Jordan Lyman came quickly forward, hand outstretched.
"Nice to see you, Mr. Whitney."
"How do you do, sir," the consul general replied. He stood awkwardly, conscious of his soiled shirt, his rumpled suit and scuffed shoes. There had been no time to clean up. After a wild drive from La Granja to the Madrid airport, he had flown to New York, hurried across Long Island in a taxi and caught another plane to Washington. There had been just barely time to wash his face and run an electric shaver over it at Dulles Airport.
"Is it about Paul-about Girard?" asked Lyman. His voice was eager.
"Yes, sir. It is about Mr. Girard. I'm not sure how to begin, sir. I guess I better just give it to you."
Whitney put his thin attaché case on a chair, snapped the catches open, and took out a bent silver cigarette case.
"Look inside, Mr. President."
Lyman almost snatched the case out of Whitney's hand. He struggled with it and tore a thumbnail trying to open it.
"Here, sir." Whitney produced a little penknife and pried open the catch.
Lyman took out two sheets of folded paper, scorched brown at the edges and along the folds, but otherwise undamaged. He glanced quickly at the first few sentences, then turned to the second page and looked at the bottom.
"Sit down, sit down," he said to Whitney. "I'm awfully sorry. Just let me read this."
Lyman took the papers over to a window, adjusted his glasses and began reading. When he finished he went back over it to reread several passages.
"Have you read this?" he asked Whitney suddenly.
"Yes, sir." Whitney was sitting uncomfortably in a curved-back armchair across the room.
Lyman looked at the foreign service officer with the pleased curiosity of a man studying a stranger who has just done him an unexpected favor. He saw a slightly built man with red hair and thin features. Large blue eyes gave him an air of innocence that seemed incongruous in the light of his presence in the White House at this moment.
"Understand it?" asked Lyman.
"Not altogether, sir. I could only add two and two.
But I thought it would be ... important for you to have it. So I brought it."
"Did you discuss it with anyone?" asked Lyman. "Or show it to anyone? How about the ambassador?"
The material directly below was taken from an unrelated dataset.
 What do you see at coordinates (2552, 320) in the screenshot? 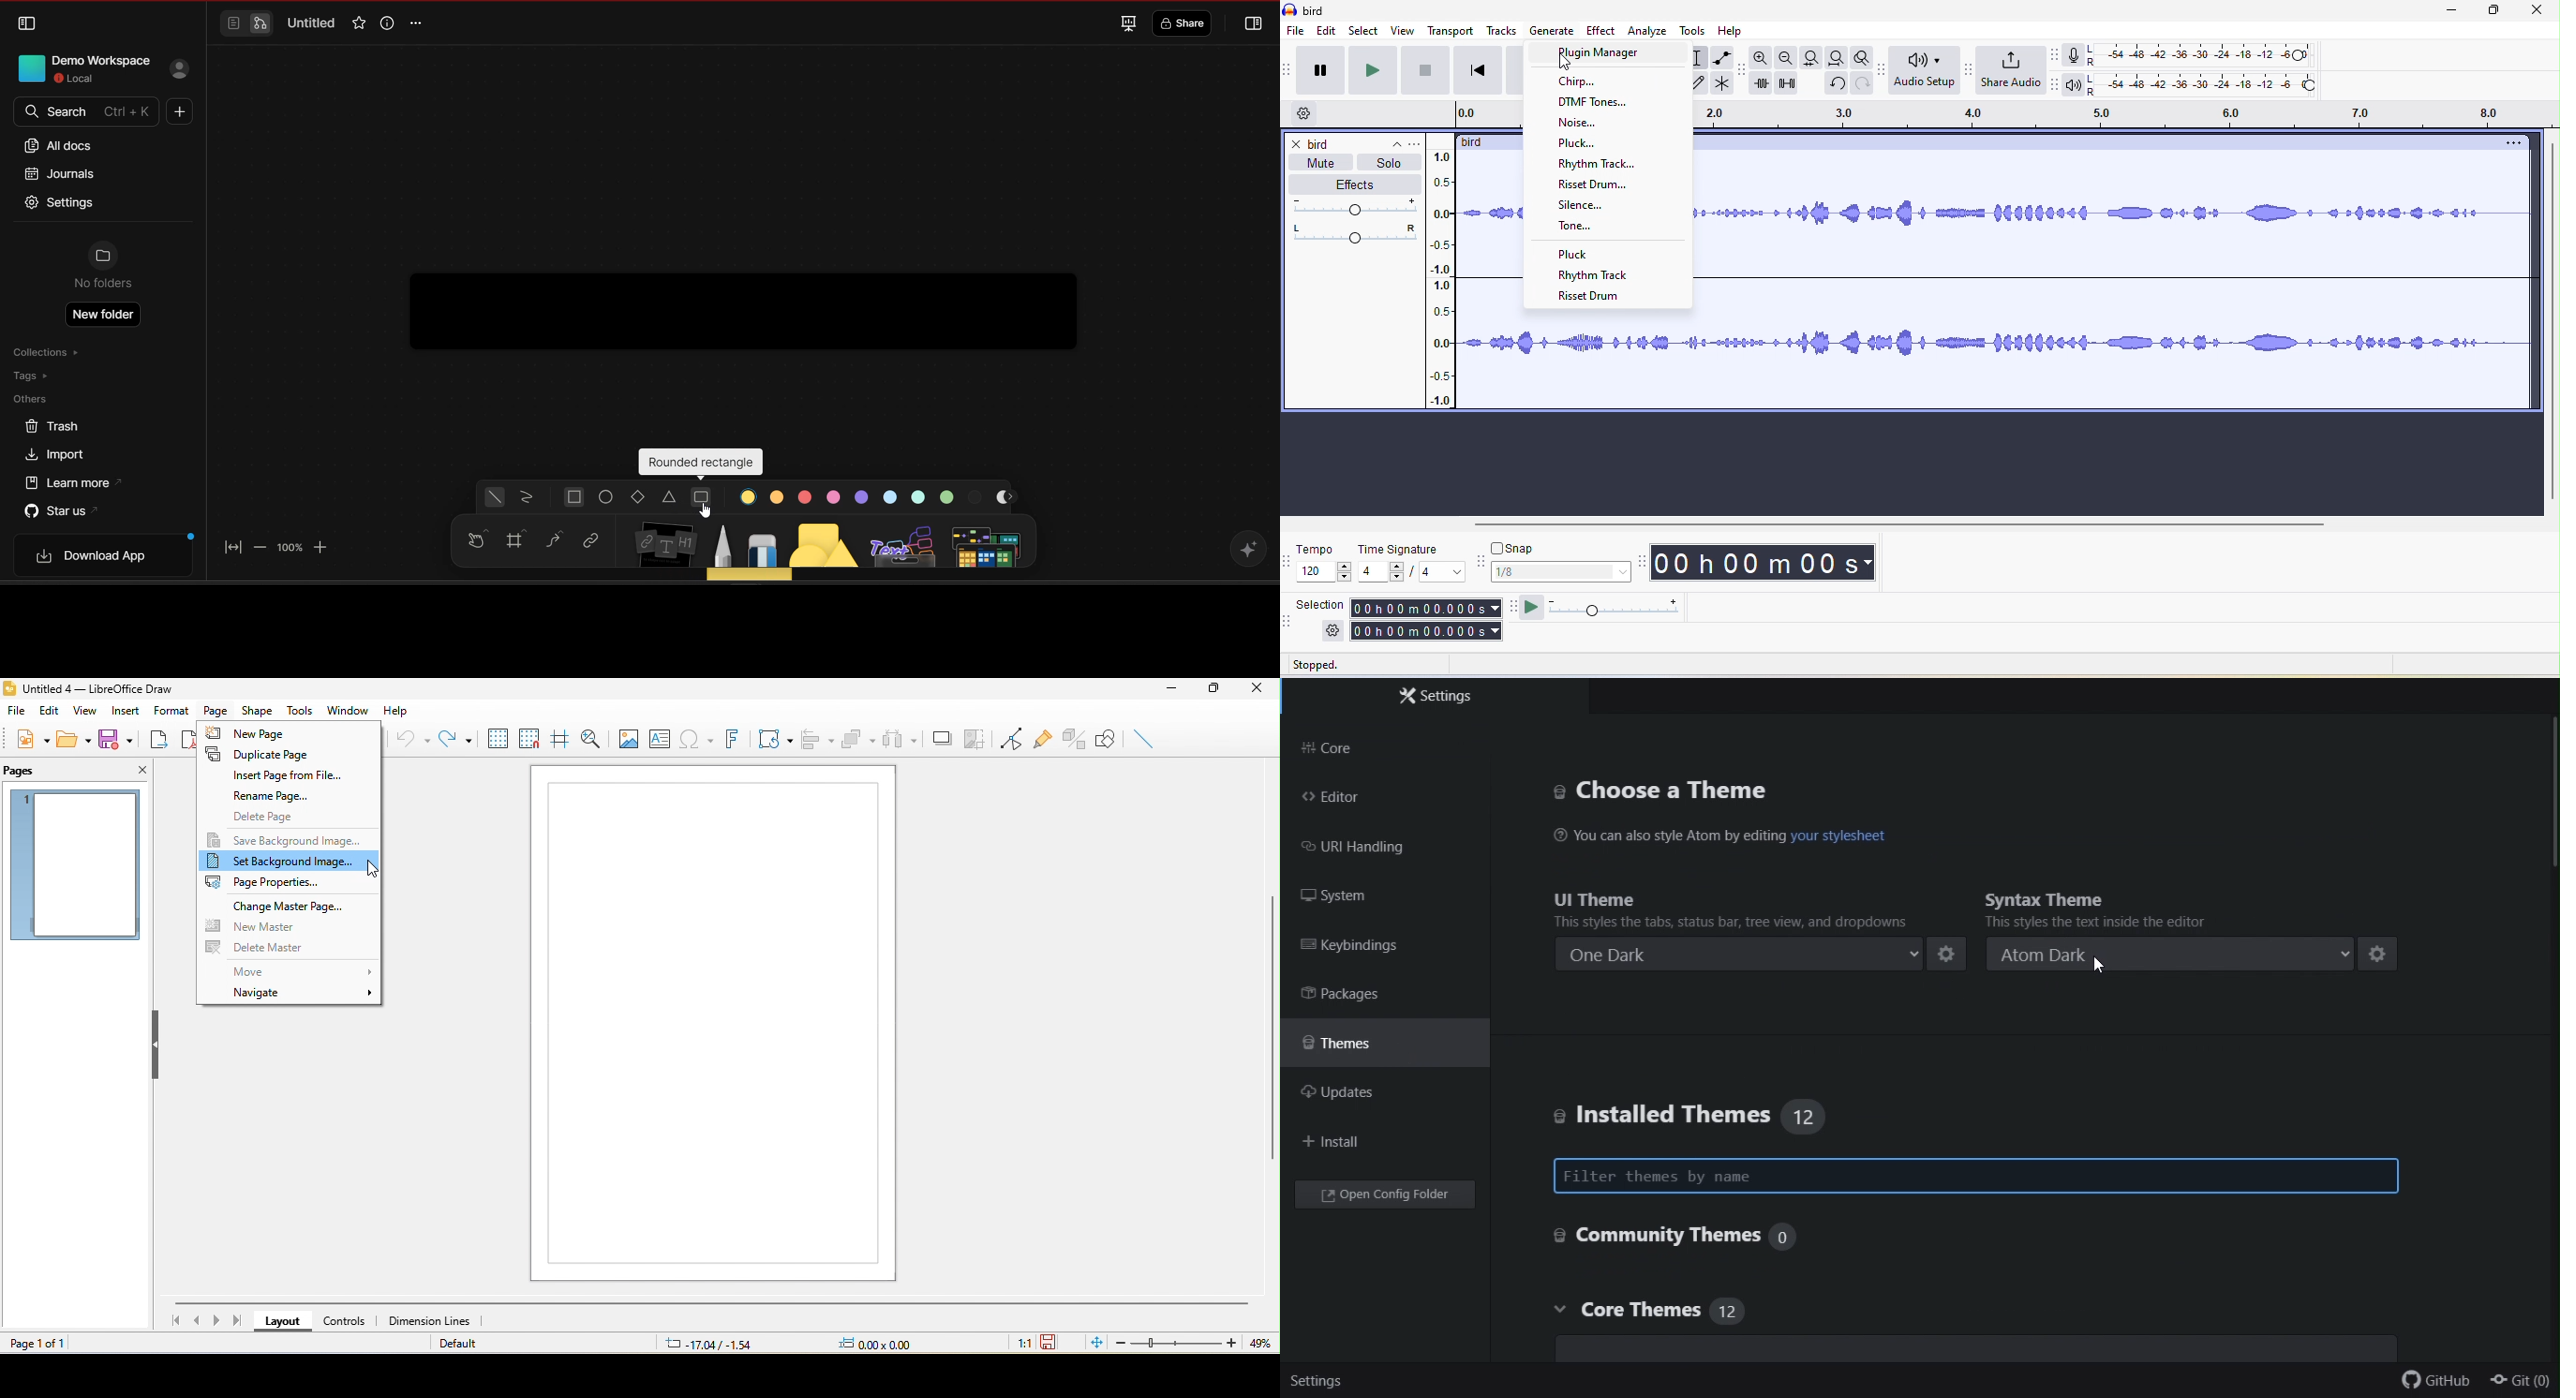
I see `vertical scroll bar` at bounding box center [2552, 320].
"No, sir, perhaps I should have, but I did not. No one has seen it except you and me. It seemed to be an eyes-only kind of paper. I'm quite sure the Spanish police at La Granj a never thought to look inside. The ambassador doesn't know I've come. I suppose I may have been missed by now."
"Ambassador Lytle knows nothing about this?"
"No, sir," Whitney said. "You see, Mr. President, the police chief at La Granja-that's where the plane crashed-gave me a box of things found in the wreckage. There was precious little, but what there was he turned over to me. I put the box in my car and had dinner. Then, before I went back to the scene to meet the investigators, I decided to see if any of the belongings could be identified as to owner. The cigarette case had no markings on the outside, and when I opened it, I ... well, I read it, and I thought you ought to have it right away."
Lyman folded the papers, put them carefully back in the silver case and slipped it into his pocket. He pulled a chair up close to Whitney and sat down.
"Mr. Whitney, I have other questions," he said. "But first, about Paul. Was he ... was there ... ?"
"No, Mr. President. Very few bodies were even whole, except those in the cockpit. The others were all burned." Then, seeing the look on Lyman's face, he added: "I'm quite sure that it all happened very quickly, sir. On impact."
Lyman looked away toward the window. Strangely, what he saw was Girard on Inauguration Day, his big head looking ridiculous under his rented silk top hat. They had joked about that; Paul had compared himself to the cartoonists' standard personification of prohibition and blue laws. Now he was gone, and Lyman knew how old men feel when they pick up the newspaper in the morning and see their lives flaking away each time they turn to the obituary page.